Ice cream with the flavor of “Egyptian vanilla” (whatever that is) at the Egypt pastry shop.
The green turf of Željo’s Stadium.
Asphalt full of hollows, holes, puddles, and the “roses” of shell craters, never perfect, always spattered.
The brief jerk of the head to one side that accompanies the response “Okay…” to the question, “How’re things?”
The intense colors of autumn fruit and vegetables softened by the shade of the beams at the Markale Market.
Meatballs—ćevapi—anywhere in town.
Soda that goes to seed in less than fifteen minutes.
The hardness of the stone you touch when you bend to drink a mouthful of water at the Gazi Husref-Beg Mosque.

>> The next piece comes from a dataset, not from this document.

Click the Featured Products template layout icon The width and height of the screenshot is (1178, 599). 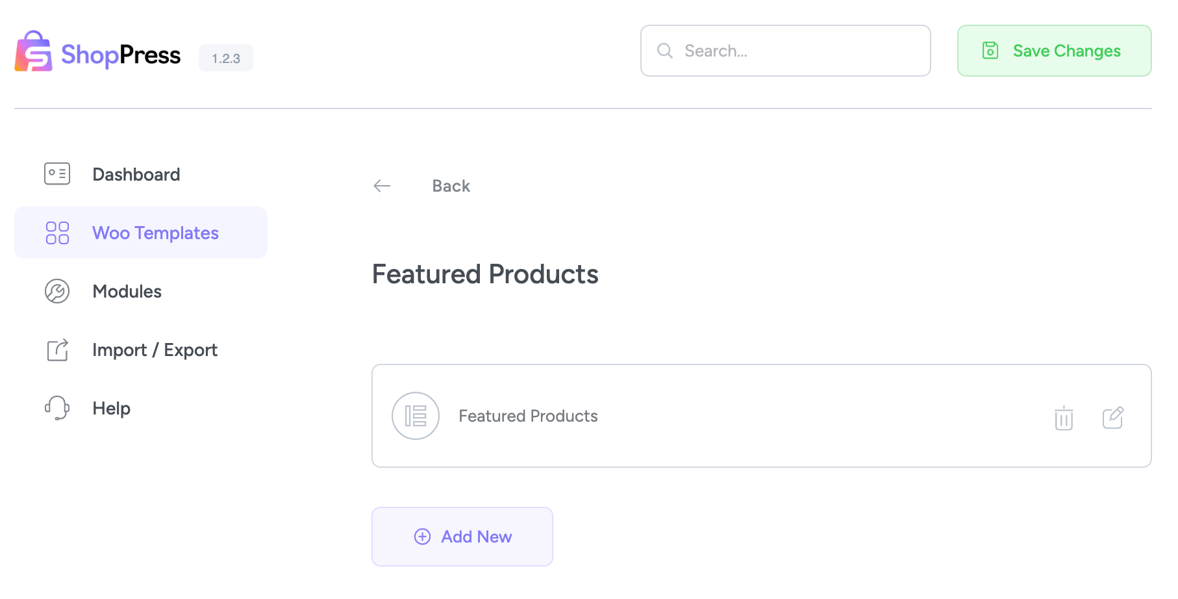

The hum of Sarajevo heard from Hrid or Trebević—all the sounds of the city merged into one.
The silence that accompanies the first snowfall, as though everything and everyone were hushed with wistful excitement.
The long shadows of the trees in the Big Park on a September afternoon.
The collection of stuffed animals in the National Museum.
The statues in front of the National Bank, eternal guards of the Čeka, holding helmet-lights above their heads.
The rhythm of the tread of the elderly in Ferhadija, harmonizing with the rhythm of their conversation—a syntax of footsteps.
A cheap football shirt with the name Zinedine Zidane on the back of a grimy boy.
Tito’s portrait in the goldsmith’s in Ćaršija.
Underpants and stockings in the passage beside The Imperial.
The aroma clothes carry in them after a stay in Sarajevo: a mixture of sweat, cigarette smoke, ćevapi, washing in Sarajevo water, and drying in the open air.
The people of Sarajevo: the clever and the churlish, the greedy and the handsome, the weary and the young, youthful and crazy, rich and wretched, sturdy and sick, tall and rundown, the angry and the underhanded, the tricksters and the brilliant, the Diaspora and locals, children and adults, the faithful and infidels, the powerful and the pious—all in all, nearly four-hundred-thousand
And let’s be honest, there’s no end. You either love Sarajevo or you don’t.
SeadJanuary 23, 2015 at 5:05 pm
LarissaJanuary 27, 2015 at 5:16 am
HAKAN HADZOVICJune 2, 2015 at 10:33 pm
I LOVE SARAJEVO VERY MUCH, I WAS BORN IN TURKEY, I CAN SPEAK TURKISH AND ENGLISH BUT MY GRANDFATHER WAS BORN IN SARARJEVO.MY GRANDMOTHER WAS BORN IN SKOPJE…YOU ARE SO LUCKY…I CAN’T SEE SARARJEVO YET…BUT I WILL SEE, 6 NOVEMBER 2015, I’M SO EXCITED…IF I LUCKY I’LL FIND MY RELATIVES…
LarissaJune 4, 2015 at 1:22 am
That’s fantastic, very excited for you! Hope you find them and I wish you a wonderful trip :)
YannickJune 13, 2015 at 4:23 pm
Love the tips on your website! I’m currently doing a backpacking trip through the Balkans myself. Any suggestions for places to go?
LarissaAugust 11, 2015 at 3:52 pm
My whole blog is a suggestion :) Hope you had an amazing time!
JoenNovember 24, 2015 at 12:37 pm
I just come back from Sarajevo and happened to stumble upon your post! I have to say it is the same way I feel about Sarajevo too!! I am overwhelmed with emotions every time I think about Sarajevo. Also, I totally didn’t expect to be so close to nature in Bosnia. When I travelled from Tuzla-Sarajevo and Sarajevo-Mostar, I would look out the window and smile at the scenery in front of me. I felt so amazing looking at all the hills!! And every time I walk around the old town, seeing many people sitting at the cafe and drinking coffee, I felt so cozy! I went to Mostar for 3 days after Sarajevo, and when I returned to Sarajevo afterwards to catch my flight home the next morning, I swear I thought I have come home!
LarissaMarch 20, 2016 at 1:02 pm
That’s beautiful :) It’s definitely my favorite capital in Europe and a place I’d love to call home for even just a short period of time.